Diverse and inclusive environment
There are two elements to this really. Firstly, there’s creating a diverse and inclusive environment. To achieve this, you need to give employees the right platform, tools, resources and content to enable them to work and learn effectively wherever they are – whether they work in the office, at home, or a mix of the two. The hybrid work model is growing in popularity and every organisation needs technology that enables the entire workforce to work and interact seamlessly from any location. You want your technology to connect people, to help them share knowledge, to collaborate and communicate effectively with another. And you want it to help them learn. All of these things are vitally important for improving engagement and providing that important inclusive technology culture.
You also need your technology to give you insights. Are your goals to improve diversity and inclusion being met? Where are things going well? Where are they not going so well? Last year, 5app launched its D&I Hub to help organisations with this aspect of D&I. The 5app DEIB Hub drives engagement in a number of ways. It surfaces issues, events and learning content that help build an inclusive culture. Powered by 5app, it also provides comprehensive analytics and insights.

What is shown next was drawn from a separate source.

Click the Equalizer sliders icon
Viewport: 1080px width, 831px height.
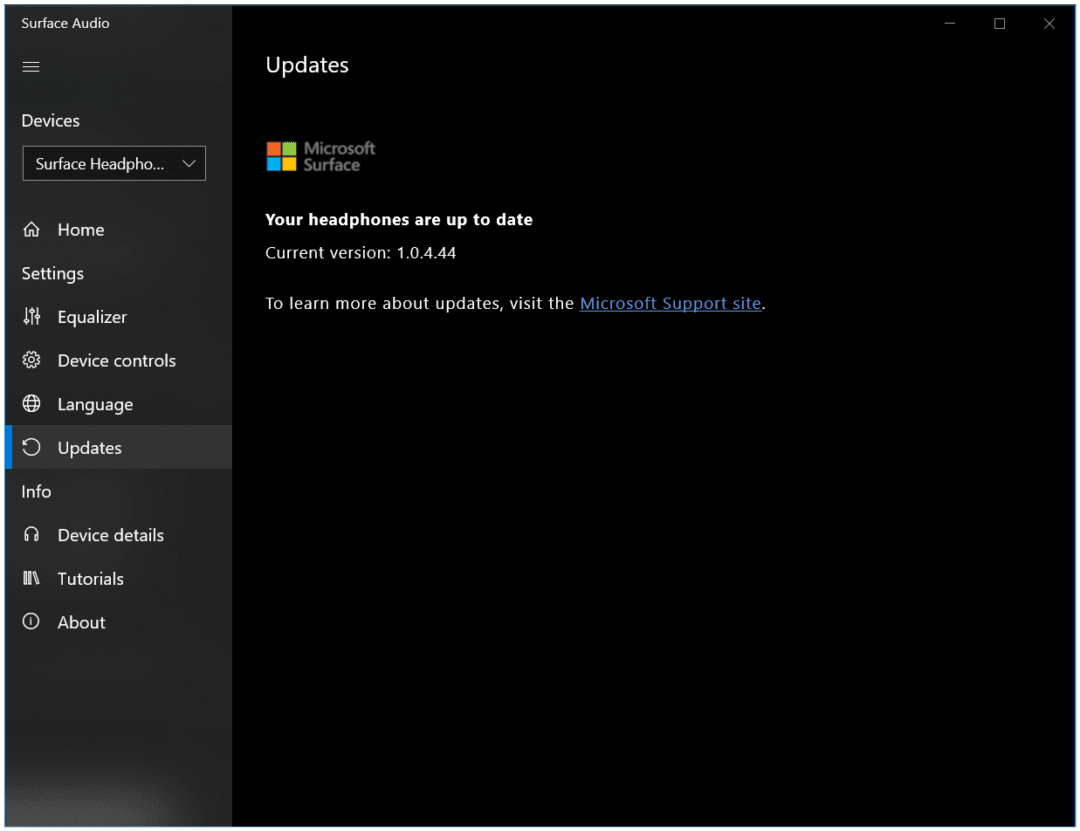pos(32,317)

As with any strategic initiative, you need to have the right processes and tools in place to enable you to collect, measure and interpret data.
According to the American analytics and advisory company Gallup, organisations have to have three key elements in place if they are to improve D&I in the workplace. Those three elements are:
- Leaders can create the conditions for meaningful progress on DEI outcomes
- It requires examining the employee experience through a DEI lens
- DEI strategies need the right metrics and processes to sustain change
It’s that third element that we are talking about here – the right metrics and processes to sustain change.
Hemsley Fraser, for example, another of our customers, knows exactly how many assets its workforce are accessing and when. It knows when employees are using 5app, what for and when engagement levels are high. And it knows what content people like and what corporate messaging is on target.
The Covid-19 pandemic and Black Lives Matter movement have heightened awareness around the inequities in society. Now is the time to act on D&I because it really matters to people, on a personal and a professional level. It also makes good business sense. Learning guru Josh Bersin has long looked at high performing organisations and what makes some organisations more successful than others.
A recent piece of research focused on EX and found that there are six important principles. One of them is an analysis of the EX technology architecture. If organisations want to deliver on EX – and it’s a business imperative rather than a nice to have – then they need to use technology to best advantage. You need to build that all important inclusive technology culture.